また、S902において、追加キーがある場合には(ステップS902肯定)、追加キーが変更されていないか判定する(ステップS903)。この結果、追加キーが変更されていない場合には(ステップS903肯定)、REWRITEを実行し(ステップS906)、FILE STATUSを設定する(ステップS907)。また、追加キーが変更されている場合には(ステップS903否定)、DELETE処理を実行し(ステップS904)、WRITE処理を実行し(ステップS905)、FILE STATUSを設定する(ステップS907)。
次に、図24を用いて、COBOL登録集として生成された乱REWRITE代替処理について説明する。図24に示すように、乱REWRITE処理では、全ファイルの乱REWRITE処理の対処をしたか判定する(ステップS1001)。この結果、全ファイルの乱REWRITE処理の対処をした場合には(ステップS1001肯定)、FILE STATUSを「43」に設定する(ステップS1011)。
また、全ファイルの乱REWRITE処理の対処をしていない場合には(ステップS1001否定)、キーの設定処理を行い、追加キーがあれば追加キーの設定処理を行う(ステップS1002)。そして、乱READ処理の実行でFILESTATUSが「00」であるか判定する(ステップS1003)。この結果、FILE STATUSが「00」である場合には(ステップS1003肯定)、REWRITE処理を実行し(ステップS1010)、FILE STATUSを設定して(ステップS1009)、処理を終了する。
また、乱REWRITE処理では、FILE STATUSが「00」でない場合には(ステップS1003否定)、追加キーがあるか判定する(ステップS1004)。この結果、乱REWRITE処理では、追加キーがない場合には(ステップS1004否定)、ステップS1001に戻る。また、追加キーがある場合には(ステップS1004肯定)、開始位置が「>=」のSTART処理の実行でFILE STATUSが「00」であるか判定する(ステップS1005)。この結果、FILE STATUSが「00」でない場合には(ステップS1005否定)、ステップS1001に戻る。
また、FILE STATUSが「00」である場合には(ステップS1005肯定)、READ NEXTしたレコードとキーが一致するか判定する(ステップS1006)。この結果、READ NEXTしたレコードとキーが一致しない場合には(ステップS1006否定)、ステップS1001に戻る。また、READ NEXTしたレコードとキーが一致した場合には(ステップS1006肯定)、DELETE処理を実行する(ステップS1007)。その後、乱REWRITE処理では、WRITE処理を実行し(ステップS1008)、FILE STATUSを設定して(ステップS1009)、処理を終了する。
[実施例1の効果]
上述してきたように、プログラム変換装置10は、複数の物理ファイルがマージされたマージ論理ファイルへのアクセスに用いられるキーに関する情報およびマージ論理ファイルが参照する物理ファイルのリンクに関する情報を抽出する。そして、抽出されたキーに関する情報およびリンクに関する情報を用いて、マージ論理ファイルへのアクセスに用いられるキーが一意であるか判定し、キーが一意で無い場合には、マージ論理ファイルにアクセスするための一意であるユニークキーを生成する。そして、生成されたユニークキーがマージ論理ファイルのキーであることを定義するスクリプトを作成する。そして、生成されたユニークキーを用いて、マージ論理ファイルへアクセスするためのサブルーチンを作成する。そして、プログラムソースのマージ論理ファイルアクセス命令を、サブルーチンのコール文に変換する。このため、ホスト系COBOLソースをオープン系COBOLソースに自動変換する際に、マージ論理ファイルの機能を有するオープン系COBOLソースへ容易に変換することが可能である。

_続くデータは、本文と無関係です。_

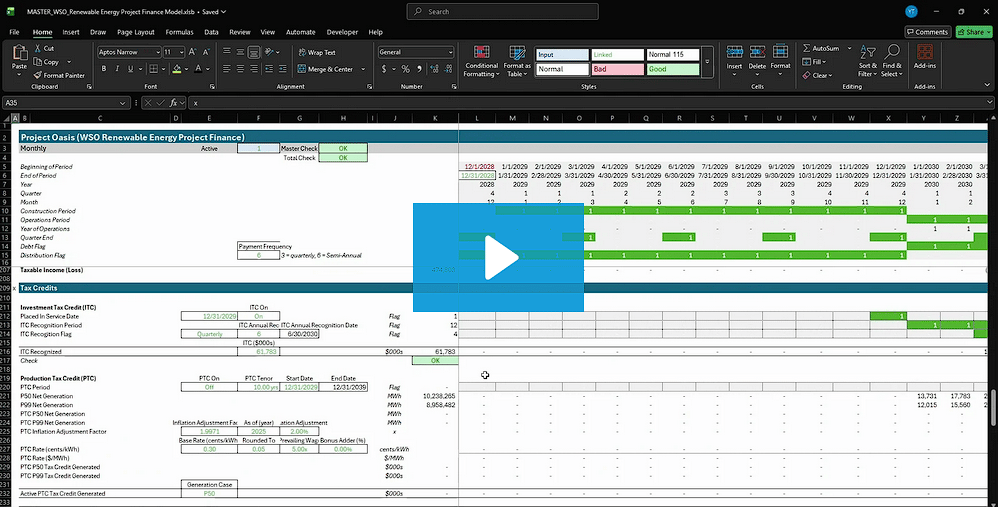Click the Share button

coord(974,32)
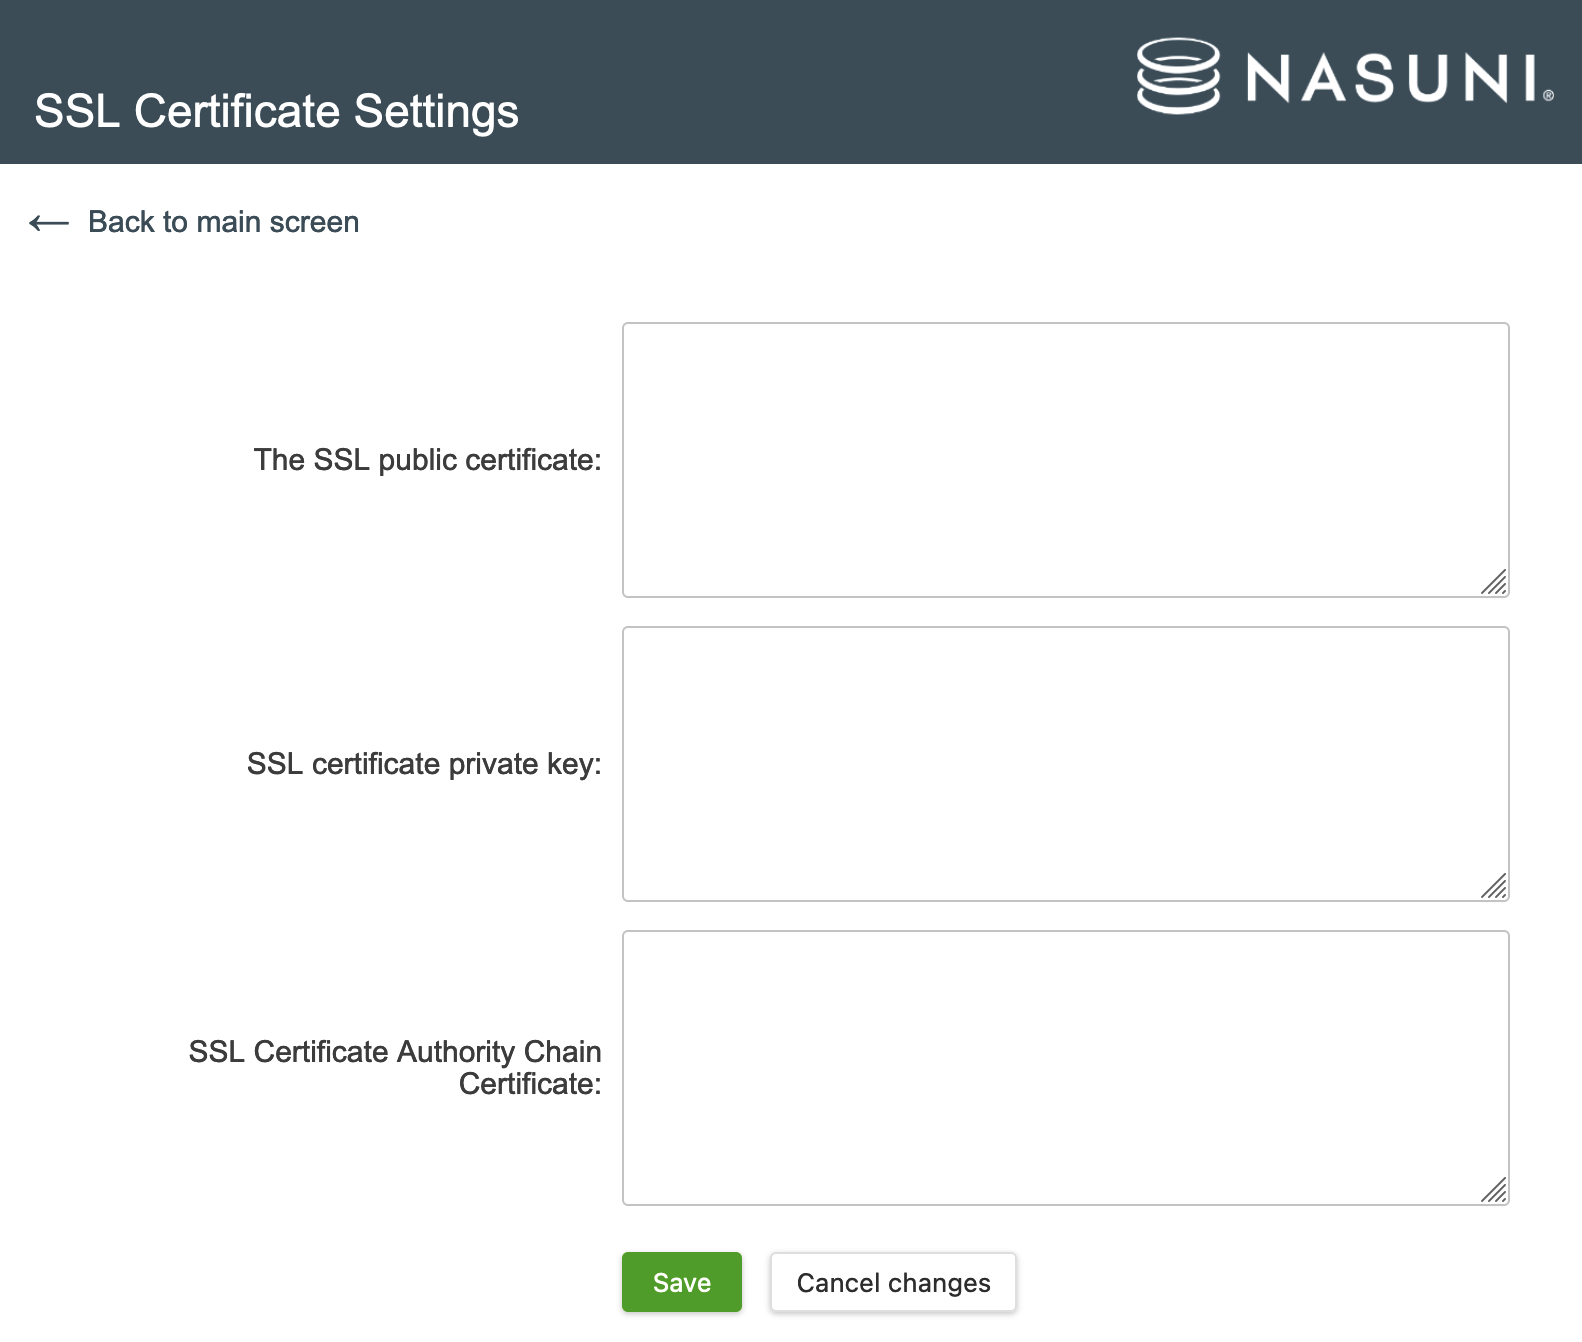Click the left arrow back icon
Screen dimensions: 1582x1342
(x=48, y=223)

また、プログラム変換装置10は、マージ論理ファイルにマージされる物理ファイルにアクセスするキーが一意であるか判定し、キーが一意で無い場合には、物理ファイルに関係するキーから一意であるキーを検索する。そして、プログラム変換装置10は、検索されたキーのうち追加するキーが少ないものを参照して、ユニークキーを生成する。このため、追加するキーを少なくしつつ、アクセスに用いられるキーを一意にすることが可能である。
また、プログラム変換装置10は、サブルーチンとして、オープン処理、スタート処理、デリート処理、リード処理、スタート処理およびオープン処理に関するサブルーチンを作成する。このため、プログラム変換装置10は、マージ論理ファイルの機能を有するオープン系COBOLソースへ容易に変換することが可能である。